This is a great film and I still can't understand why it bombed at the box office. I saw it during its theatrical run and was blown away by the enveloping sound. It went on to win Oscars for sound and sound editing, deservedly so.
This is a great film and still can't understand why it bombed at the box office. I saw it during its theatrical run and was blown away by the enveloping sound. It went on to win Oscars for sound and sound editing, deservedly so.
The general public just isn't into the space program. Especially at that time. The fever had died way down after the Apollo missions. So it was a hard sell to begin with. But I thought the generous amount of patriotism and comedy would win theater goers over. But apparently that didn't happen. I remember Siskel and Ebert saying, "We told everyone, go see this, and everyone stayed away!"
I've only ever seen the film once and that was when it was released in the cinema. I can't remember that much about it. I didn't dislike it, but I've never been bothered to watch it again either.
Back to the film, I think it left a few people a bit confused at times.
The first 30 minutes or so revolve around a cowboy and his girl riding horses and drinking in a dusty old bar. I was one of those confused. I thought this was about the space program?!
Then we have the scene were Yeager finds the X1 in the middle of the dessert with it's engines burning, and seemingly no one else around. It was so surreal. Was this really happening or a dream sequence? (No, it was real.)
Then you have the sequence in Australia where the campfire flames fly up into the night sky and suddenly we cut to John Glenn seeing "firefly's" dancing around his ship. Pretty surreal again!
Later on we have a long naked dance sequence near the end of the film that really drags on. I remember my sister-in-law leaning over and asking me, "What does this have to do with spaceships?" LOL
Not sure all these narratives worked.
The film is about the kind of men those pilots and astronauts were more than it is about the space program.
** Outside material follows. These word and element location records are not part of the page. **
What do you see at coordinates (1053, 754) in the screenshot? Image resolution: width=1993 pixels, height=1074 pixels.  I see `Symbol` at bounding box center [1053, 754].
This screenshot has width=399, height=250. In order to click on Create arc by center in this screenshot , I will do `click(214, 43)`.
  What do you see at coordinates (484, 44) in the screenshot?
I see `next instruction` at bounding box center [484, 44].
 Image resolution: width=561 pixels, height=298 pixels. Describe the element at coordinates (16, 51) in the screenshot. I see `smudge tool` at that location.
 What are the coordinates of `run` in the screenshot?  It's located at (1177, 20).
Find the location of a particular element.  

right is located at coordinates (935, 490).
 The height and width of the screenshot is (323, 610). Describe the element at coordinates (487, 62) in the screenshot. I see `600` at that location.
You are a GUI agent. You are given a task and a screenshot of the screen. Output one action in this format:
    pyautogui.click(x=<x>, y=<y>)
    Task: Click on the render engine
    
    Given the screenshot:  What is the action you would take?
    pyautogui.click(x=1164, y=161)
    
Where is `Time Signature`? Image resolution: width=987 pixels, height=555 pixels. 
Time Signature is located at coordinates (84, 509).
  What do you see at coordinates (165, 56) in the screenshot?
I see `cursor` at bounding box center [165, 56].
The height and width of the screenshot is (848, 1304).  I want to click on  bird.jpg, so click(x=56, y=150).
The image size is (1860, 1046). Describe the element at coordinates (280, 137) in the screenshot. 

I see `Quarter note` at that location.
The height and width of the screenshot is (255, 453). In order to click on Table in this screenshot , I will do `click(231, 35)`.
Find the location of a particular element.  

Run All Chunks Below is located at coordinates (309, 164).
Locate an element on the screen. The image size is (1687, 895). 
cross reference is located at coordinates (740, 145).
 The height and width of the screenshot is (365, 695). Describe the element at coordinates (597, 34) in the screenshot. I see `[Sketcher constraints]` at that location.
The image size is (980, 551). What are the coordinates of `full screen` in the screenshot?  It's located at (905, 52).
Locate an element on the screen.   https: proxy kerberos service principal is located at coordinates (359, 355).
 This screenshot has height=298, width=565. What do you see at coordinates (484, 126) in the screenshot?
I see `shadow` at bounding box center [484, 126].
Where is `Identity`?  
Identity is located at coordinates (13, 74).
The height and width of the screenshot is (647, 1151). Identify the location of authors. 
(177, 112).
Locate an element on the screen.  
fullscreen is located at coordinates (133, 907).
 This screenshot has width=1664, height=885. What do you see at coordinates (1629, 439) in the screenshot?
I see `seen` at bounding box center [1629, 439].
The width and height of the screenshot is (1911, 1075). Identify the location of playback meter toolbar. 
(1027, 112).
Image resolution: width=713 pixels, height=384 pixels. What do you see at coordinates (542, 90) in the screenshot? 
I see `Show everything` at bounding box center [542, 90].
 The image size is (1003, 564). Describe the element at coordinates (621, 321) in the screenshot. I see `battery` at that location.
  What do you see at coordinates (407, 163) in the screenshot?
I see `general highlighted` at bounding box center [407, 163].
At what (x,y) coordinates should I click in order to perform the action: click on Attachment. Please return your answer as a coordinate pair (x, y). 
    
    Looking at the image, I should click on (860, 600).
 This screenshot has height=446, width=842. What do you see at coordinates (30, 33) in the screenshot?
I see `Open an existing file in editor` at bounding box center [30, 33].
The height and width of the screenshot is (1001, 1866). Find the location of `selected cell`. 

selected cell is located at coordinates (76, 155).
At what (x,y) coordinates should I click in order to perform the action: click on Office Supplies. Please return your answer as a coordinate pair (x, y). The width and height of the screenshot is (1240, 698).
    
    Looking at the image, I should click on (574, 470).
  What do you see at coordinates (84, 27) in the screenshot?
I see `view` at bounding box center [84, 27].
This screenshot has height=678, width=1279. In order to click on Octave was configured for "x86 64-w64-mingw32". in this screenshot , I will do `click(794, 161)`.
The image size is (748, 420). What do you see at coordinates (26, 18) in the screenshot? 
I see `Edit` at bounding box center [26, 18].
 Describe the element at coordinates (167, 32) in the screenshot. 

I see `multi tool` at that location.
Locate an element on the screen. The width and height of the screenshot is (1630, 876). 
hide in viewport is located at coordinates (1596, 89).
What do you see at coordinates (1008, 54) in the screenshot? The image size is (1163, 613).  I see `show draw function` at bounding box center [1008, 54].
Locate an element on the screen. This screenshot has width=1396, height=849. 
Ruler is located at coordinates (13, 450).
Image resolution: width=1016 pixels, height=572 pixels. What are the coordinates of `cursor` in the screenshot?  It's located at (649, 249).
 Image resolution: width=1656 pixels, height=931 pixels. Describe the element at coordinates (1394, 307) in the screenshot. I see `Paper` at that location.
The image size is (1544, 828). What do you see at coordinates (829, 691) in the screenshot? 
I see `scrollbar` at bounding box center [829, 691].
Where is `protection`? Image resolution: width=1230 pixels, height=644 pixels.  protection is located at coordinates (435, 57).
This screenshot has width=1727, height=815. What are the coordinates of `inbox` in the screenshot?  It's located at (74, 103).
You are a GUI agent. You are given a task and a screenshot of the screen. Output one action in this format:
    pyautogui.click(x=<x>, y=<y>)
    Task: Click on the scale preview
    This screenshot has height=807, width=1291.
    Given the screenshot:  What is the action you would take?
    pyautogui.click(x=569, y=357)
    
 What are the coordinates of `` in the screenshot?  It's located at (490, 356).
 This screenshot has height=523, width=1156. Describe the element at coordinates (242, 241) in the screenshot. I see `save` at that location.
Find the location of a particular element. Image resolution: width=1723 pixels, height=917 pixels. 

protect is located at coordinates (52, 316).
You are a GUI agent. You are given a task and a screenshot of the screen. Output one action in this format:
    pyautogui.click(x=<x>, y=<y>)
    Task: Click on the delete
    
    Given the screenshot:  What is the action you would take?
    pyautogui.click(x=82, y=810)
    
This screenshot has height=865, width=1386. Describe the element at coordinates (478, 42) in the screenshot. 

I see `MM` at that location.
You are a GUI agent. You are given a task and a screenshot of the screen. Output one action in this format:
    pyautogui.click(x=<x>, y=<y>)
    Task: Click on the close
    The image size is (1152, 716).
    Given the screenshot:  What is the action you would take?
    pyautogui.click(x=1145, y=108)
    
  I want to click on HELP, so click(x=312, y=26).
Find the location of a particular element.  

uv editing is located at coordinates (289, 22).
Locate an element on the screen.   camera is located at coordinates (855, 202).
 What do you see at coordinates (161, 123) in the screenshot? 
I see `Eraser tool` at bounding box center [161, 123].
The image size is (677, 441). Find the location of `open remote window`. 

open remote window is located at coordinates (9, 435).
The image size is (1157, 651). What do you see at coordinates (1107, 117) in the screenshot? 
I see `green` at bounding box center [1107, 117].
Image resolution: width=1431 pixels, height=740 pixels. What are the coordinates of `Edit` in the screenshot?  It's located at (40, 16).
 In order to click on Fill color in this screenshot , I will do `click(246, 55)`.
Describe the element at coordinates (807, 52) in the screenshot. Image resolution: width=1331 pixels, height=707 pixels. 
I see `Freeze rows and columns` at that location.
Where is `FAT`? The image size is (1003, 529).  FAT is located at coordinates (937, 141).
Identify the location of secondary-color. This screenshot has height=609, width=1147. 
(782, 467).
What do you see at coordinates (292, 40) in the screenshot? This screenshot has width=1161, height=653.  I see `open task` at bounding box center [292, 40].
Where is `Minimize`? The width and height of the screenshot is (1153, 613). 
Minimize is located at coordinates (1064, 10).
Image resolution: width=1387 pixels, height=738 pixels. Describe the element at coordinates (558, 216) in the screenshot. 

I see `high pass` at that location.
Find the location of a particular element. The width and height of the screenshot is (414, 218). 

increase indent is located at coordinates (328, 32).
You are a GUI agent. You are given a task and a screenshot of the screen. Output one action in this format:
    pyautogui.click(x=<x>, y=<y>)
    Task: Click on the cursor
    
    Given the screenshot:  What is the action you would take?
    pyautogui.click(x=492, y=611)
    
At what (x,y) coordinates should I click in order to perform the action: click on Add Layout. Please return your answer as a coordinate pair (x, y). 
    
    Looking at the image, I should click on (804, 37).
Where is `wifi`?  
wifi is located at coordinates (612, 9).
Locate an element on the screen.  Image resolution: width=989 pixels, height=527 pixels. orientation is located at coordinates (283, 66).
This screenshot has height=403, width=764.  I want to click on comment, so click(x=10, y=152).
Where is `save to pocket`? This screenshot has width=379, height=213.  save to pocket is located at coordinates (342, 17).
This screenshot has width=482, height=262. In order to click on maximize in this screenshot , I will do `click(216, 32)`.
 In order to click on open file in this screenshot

Did you notice how Scott Crossfield and Chuck Yeager were "quietly" accomplishing great things but not receiving or necessarily wanting the fame the astronauts got? In fact, the astronauts are sort of looked down upon albeit in an affectionate way by the jet pilots.
In fact, the astronauts are sort of looked down upon albeit in an affectionate way by the jet pilots.
Yep. "SPAM in a can." I loved that line.
Sure but Yeager said in the film something to the effect, a monkey doesn't know it's being strapped to a giant bomb, and it took great courage to be an astronaut.
THE RIGHT STUFF is still my second favorite film of all time! The first time I bought it was on laserdisc from Suncoast Motion Picture Company, remember them, back in 1996. Fantastic film!
THE RIGHT STUFF is still my second favorite film of all time! The first time I bought it was on laserdisc from Suncoast Motion Picture Company, remember them, back in 1996. Fantastic film!
It's definitely my favorite American movie of the 1980s.